Renku provides a platform and tools for reproducible and collaborative data analysis.
https://renkulab.io
Apache License 2.0
224 stars 34 forks source link

repository broken after adding data from server #1218

Closed gitanjalIthakur closed 4 years ago

gitanjalIthakur commented 4 years ago

Hi , please find the link of my repository here https://renkulab.io/projects/gitanjali.thakur/copernicus_lst_testing i added data using renku run using wget "renku run wget -r --ftp-user=gitanjali22 --ftp-password='***' ftp://ftp.copernicus.vgt.vito.be//M0070737/" from an external server.Once the download was over i was getting list of untracked files. i was not sure if the downloaded data was under LFS or not therefore i tried to remove the downloaded data and now once i connect to the environments i am not able to see any files in my repository. i will appreciate your help. Many Thanks

schymans commented 4 years ago

I tried to create environments based on different commits of this repo, up to two weeks old, but they are all based on empty folders. Which was the last commit on which you were able to create a working environment, do you remember?

gitanjalIthakur commented 4 years ago

yes today morning after the download of data i was able to create the environment and it was working fine.

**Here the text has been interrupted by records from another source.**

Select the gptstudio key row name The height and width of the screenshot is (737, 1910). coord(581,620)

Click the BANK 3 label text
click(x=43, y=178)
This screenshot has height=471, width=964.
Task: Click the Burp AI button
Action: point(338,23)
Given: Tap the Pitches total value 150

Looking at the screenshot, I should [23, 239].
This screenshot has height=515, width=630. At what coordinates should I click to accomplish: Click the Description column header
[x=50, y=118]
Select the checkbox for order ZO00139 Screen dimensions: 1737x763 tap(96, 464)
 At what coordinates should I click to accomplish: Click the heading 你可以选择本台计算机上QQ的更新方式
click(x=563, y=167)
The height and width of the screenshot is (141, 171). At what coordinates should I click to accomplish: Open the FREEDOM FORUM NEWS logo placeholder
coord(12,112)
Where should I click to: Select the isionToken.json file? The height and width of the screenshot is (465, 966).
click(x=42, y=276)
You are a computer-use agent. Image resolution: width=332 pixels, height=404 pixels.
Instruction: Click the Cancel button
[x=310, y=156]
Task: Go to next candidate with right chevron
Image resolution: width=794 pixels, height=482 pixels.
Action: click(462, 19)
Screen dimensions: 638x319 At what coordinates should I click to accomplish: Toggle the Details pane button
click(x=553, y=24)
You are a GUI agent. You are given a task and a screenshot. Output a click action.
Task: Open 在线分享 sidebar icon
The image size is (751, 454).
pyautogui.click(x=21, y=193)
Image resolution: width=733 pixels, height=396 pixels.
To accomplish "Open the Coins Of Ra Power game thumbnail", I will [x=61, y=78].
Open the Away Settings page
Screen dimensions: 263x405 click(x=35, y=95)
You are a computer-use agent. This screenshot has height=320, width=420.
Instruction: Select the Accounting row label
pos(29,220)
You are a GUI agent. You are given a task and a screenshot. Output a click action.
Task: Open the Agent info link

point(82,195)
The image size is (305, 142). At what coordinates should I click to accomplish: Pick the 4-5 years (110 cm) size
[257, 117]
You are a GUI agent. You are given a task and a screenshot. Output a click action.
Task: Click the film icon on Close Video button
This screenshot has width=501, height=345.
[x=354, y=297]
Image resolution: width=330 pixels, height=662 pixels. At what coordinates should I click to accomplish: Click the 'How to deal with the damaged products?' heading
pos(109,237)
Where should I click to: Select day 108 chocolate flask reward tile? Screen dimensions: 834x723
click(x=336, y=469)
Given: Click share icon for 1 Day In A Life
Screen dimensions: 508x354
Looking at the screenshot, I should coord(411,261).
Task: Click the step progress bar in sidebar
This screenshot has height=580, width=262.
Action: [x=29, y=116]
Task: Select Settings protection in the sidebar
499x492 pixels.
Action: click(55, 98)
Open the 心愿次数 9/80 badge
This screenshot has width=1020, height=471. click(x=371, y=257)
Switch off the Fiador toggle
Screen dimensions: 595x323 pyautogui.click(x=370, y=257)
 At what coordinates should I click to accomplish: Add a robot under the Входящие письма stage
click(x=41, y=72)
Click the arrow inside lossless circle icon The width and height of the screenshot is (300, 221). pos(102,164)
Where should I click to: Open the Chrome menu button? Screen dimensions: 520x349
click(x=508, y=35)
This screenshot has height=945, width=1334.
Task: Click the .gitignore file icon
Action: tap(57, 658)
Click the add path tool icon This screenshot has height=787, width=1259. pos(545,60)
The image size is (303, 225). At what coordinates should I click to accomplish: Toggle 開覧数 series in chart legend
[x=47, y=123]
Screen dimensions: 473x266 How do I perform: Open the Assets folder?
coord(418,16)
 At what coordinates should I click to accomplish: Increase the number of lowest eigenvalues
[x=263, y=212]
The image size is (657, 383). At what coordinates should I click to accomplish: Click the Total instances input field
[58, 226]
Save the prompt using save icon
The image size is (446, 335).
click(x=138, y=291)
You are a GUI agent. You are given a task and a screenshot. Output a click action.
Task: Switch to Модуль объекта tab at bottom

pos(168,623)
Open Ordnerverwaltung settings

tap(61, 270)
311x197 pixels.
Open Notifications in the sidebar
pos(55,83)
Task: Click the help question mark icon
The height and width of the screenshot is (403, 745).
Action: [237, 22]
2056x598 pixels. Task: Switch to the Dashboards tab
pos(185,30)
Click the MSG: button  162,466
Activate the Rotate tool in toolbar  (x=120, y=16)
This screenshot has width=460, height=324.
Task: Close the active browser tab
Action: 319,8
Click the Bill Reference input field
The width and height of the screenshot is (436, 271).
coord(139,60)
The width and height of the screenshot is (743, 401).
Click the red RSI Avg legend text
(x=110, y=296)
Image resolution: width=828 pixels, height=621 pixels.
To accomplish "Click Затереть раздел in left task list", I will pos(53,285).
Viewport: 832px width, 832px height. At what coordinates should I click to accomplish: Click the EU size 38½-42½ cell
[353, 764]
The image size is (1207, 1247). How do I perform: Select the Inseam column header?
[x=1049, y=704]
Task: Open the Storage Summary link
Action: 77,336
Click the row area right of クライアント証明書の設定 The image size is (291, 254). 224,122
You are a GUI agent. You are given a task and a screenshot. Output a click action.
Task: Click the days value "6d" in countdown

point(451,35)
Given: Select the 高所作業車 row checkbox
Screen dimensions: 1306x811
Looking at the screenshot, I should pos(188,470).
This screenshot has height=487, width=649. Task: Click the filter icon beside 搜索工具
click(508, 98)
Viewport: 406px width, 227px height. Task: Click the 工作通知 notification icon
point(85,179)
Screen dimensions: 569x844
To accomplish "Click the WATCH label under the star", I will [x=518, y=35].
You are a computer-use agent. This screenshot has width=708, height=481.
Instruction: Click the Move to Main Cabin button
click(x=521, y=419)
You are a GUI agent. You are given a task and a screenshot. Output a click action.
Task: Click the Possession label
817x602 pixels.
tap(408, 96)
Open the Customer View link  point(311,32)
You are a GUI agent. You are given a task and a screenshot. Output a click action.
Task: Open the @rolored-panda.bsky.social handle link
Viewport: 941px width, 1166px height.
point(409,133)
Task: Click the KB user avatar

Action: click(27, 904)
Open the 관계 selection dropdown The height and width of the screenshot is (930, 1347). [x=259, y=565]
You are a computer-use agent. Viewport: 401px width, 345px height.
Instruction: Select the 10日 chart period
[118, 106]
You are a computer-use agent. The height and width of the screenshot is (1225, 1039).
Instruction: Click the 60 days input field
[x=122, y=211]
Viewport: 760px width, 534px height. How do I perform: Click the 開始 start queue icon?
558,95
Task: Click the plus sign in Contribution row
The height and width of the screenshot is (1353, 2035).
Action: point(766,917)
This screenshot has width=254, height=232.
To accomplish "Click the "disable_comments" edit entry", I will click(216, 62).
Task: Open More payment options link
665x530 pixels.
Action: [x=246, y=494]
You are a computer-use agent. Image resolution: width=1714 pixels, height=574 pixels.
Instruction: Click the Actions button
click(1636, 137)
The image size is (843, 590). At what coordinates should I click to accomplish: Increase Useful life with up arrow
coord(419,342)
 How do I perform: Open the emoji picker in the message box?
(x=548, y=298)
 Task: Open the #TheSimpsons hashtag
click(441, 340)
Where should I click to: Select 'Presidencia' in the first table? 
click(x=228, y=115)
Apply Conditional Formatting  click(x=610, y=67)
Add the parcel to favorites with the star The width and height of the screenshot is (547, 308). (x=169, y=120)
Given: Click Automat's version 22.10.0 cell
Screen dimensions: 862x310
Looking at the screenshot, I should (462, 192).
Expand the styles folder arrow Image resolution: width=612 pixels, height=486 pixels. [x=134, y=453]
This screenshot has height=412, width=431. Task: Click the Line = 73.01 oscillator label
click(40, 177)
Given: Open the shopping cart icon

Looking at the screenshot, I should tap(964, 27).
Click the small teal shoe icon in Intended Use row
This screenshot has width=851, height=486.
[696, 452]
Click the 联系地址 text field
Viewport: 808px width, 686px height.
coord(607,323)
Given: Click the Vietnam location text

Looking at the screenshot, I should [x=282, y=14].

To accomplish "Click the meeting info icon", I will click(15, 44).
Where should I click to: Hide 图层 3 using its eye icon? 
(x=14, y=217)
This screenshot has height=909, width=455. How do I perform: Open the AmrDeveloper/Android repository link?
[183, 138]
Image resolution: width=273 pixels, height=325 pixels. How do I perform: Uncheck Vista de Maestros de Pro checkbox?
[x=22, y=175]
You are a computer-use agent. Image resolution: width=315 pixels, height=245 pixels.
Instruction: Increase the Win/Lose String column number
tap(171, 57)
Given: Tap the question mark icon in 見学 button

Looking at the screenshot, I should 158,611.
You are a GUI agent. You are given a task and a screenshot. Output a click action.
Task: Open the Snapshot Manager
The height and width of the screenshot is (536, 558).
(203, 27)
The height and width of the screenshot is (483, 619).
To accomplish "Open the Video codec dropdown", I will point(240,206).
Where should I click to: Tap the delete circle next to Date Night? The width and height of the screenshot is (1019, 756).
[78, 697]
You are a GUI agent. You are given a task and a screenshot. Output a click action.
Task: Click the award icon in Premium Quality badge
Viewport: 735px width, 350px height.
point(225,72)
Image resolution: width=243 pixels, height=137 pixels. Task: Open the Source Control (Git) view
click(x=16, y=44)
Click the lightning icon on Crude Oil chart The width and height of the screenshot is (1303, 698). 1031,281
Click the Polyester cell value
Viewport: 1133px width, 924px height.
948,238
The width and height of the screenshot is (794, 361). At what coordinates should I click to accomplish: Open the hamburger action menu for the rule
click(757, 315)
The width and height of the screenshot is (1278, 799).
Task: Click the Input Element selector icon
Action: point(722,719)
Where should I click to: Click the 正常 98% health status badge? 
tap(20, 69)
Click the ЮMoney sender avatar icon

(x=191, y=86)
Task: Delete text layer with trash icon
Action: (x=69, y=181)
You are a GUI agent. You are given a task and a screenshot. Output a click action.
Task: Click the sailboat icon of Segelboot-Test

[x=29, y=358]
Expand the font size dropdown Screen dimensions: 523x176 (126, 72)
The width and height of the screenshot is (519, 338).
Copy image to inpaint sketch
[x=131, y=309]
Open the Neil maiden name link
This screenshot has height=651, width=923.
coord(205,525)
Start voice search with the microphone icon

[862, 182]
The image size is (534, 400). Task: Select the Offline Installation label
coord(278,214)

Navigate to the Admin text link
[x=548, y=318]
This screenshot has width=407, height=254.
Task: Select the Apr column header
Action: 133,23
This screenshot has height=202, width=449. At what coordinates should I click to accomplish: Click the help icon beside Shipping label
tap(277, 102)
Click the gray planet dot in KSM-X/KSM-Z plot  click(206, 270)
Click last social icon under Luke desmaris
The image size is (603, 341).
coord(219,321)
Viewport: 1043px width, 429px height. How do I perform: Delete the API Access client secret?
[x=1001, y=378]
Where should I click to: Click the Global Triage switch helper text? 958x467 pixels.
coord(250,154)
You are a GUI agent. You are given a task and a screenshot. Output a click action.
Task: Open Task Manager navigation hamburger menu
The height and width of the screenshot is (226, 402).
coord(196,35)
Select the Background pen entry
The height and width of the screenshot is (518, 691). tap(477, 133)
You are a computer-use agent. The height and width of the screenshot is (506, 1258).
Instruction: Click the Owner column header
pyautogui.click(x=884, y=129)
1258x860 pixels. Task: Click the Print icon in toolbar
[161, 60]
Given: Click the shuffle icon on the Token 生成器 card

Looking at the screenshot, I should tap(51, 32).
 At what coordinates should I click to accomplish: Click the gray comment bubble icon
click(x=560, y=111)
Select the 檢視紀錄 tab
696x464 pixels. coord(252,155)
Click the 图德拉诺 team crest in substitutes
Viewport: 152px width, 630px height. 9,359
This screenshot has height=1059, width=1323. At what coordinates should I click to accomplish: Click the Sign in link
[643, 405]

The repo broke once i removed the directory containing downloaded data

rcnijzink commented 4 years ago

So I managed to clone with:

git clone https://renkulab.io/gitlab/gitanjali.thakur/copernicus_lst_testing.git --depth 1

Later I also managed with a depth of 50. I think the history was still big:

 work ❯ copernicus_lst_testing ▶ master ▶ $ ▶ git lfs migrate info --include-ref=master
migrate: Sorting commits: ..., done                                                                   
migrate: Examining commits: 100% (39/39), done                                                        
*.nc            6.3 GB  1526/1526 files(s)      100%
*.xml           53 MB   1523/1523 files(s)      100%
*.ipynb         15 MB       11/11 files(s)      100%
*.yml           59 KB       12/12 files(s)      100%
*.gitignore     6.0 KB        1/1 files(s)      100%

So I added the nc-files to git lfs:

git lfs migrate import --include="*.nc" --include-ref=master

And now it should work again ;)

schymans commented 4 years ago

So this is just a matter of the repo size? It would be great if such problems could be picked up in the course of building an environment and if the user could get a warning. Thanks for showing us how to solve it, @rcnijzink

rokroskar commented 4 years ago

It's a matter of committing large (or many) binary files to the git repository.

We have implemented some hooks that should prevent you from ever committing large files to the git repo. Please make sure you use renku-python 0.10.4. If you use renku clone the git hooks will be automatically installed; if the repo is cloned with git clone then you can run renku githooks install to install them. If you are concerned about a repo, you can run renku doctor that will alert you to these common problems.

You can find the git-lfs configuration options described here.

rokroskar commented 4 years ago

@gitanjalIthakur @schymans @rcnijzink has this been resolved? Can we close the issue?

rcnijzink commented 4 years ago

This can be closed yes! Thanks!